Please rewrite the records from the line with "La Gran Turismo World Series (219, 220)" up to and including the line with "www.gvb.nl (127, 886)", keeping each request and multiplying every coordinate in the answers by 0.2, with results rounded to whole numbers and halves rounded up. Give only those lines.
================================
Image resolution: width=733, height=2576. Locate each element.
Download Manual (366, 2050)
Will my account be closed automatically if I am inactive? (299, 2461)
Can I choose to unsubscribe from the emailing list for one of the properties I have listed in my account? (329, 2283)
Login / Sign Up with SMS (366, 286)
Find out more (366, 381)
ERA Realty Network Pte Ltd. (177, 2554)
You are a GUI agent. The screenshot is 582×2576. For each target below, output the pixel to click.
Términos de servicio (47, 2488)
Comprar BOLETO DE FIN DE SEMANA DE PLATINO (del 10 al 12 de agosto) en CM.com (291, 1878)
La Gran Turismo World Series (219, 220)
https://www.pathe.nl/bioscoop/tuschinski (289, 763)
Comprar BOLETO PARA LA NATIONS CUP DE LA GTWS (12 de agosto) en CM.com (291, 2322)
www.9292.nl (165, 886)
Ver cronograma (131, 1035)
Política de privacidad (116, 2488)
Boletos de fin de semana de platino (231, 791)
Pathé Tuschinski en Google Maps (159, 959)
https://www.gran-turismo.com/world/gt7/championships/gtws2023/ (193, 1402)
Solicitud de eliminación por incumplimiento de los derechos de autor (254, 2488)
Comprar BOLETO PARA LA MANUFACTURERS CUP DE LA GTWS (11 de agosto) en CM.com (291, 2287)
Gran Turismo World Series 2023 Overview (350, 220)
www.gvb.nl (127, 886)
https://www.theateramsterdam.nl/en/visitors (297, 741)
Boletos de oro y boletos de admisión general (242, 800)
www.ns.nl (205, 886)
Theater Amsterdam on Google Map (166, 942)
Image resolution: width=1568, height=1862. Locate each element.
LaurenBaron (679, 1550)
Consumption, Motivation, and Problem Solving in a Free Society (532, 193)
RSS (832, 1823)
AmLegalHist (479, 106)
================================
PROBLEM SOLUTION:
La Gran Turismo World Series (44, 44)
https://www.pathe.nl/bioscoop/tuschinski (58, 153)
Comprar BOLETO PARA LA NATIONS CUP DE LA GTWS (12 de agosto) en CM.com (58, 464)
www.9292.nl (33, 177)
Ver cronograma (26, 207)
Política de privacidad (23, 498)
Boletos de fin de semana de platino (46, 158)
Pathé Tuschinski en Google Maps (32, 192)
https://www.gran-turismo.com/world/gt7/championships/gtws2023/ (39, 280)
Solicitud de eliminación por incumplimiento de los derechos de autor (51, 498)
Comprar BOLETO PARA LA MANUFACTURERS CUP DE LA GTWS (11 de agosto) en CM.com (58, 457)
Gran Turismo World Series 2023 Overview (70, 44)
www.gvb.nl (25, 177)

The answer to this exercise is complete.